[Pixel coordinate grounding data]
|---|

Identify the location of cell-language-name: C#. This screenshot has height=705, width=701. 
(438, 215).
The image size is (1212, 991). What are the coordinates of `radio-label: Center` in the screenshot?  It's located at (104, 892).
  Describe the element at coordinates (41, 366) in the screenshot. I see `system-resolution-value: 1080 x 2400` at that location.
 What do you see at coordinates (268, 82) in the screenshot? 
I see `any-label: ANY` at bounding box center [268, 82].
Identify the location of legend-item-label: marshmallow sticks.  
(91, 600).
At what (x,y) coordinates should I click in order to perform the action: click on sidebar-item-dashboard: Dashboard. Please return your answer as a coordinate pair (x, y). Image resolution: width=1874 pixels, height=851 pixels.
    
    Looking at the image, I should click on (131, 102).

|---|

### Task directions:
Recast the part of the material that opens with the line containing "What do you" and runs through the end of the material as a numbered list, including both ends and leaving out blank lines.

### Solution to this problem:
1.  What do you see at coordinates (268, 82) in the screenshot? 
2. I see `any-label: ANY` at bounding box center [268, 82].
3. Identify the location of legend-item-label: marshmallow sticks.  
4. (91, 600).
5. At what (x,y) coordinates should I click in order to perform the action: click on sidebar-item-dashboard: Dashboard. Please return your answer as a coordinate pair (x, y). Image resolution: width=1874 pixels, height=851 pixels.
6.     Looking at the image, I should click on (131, 102).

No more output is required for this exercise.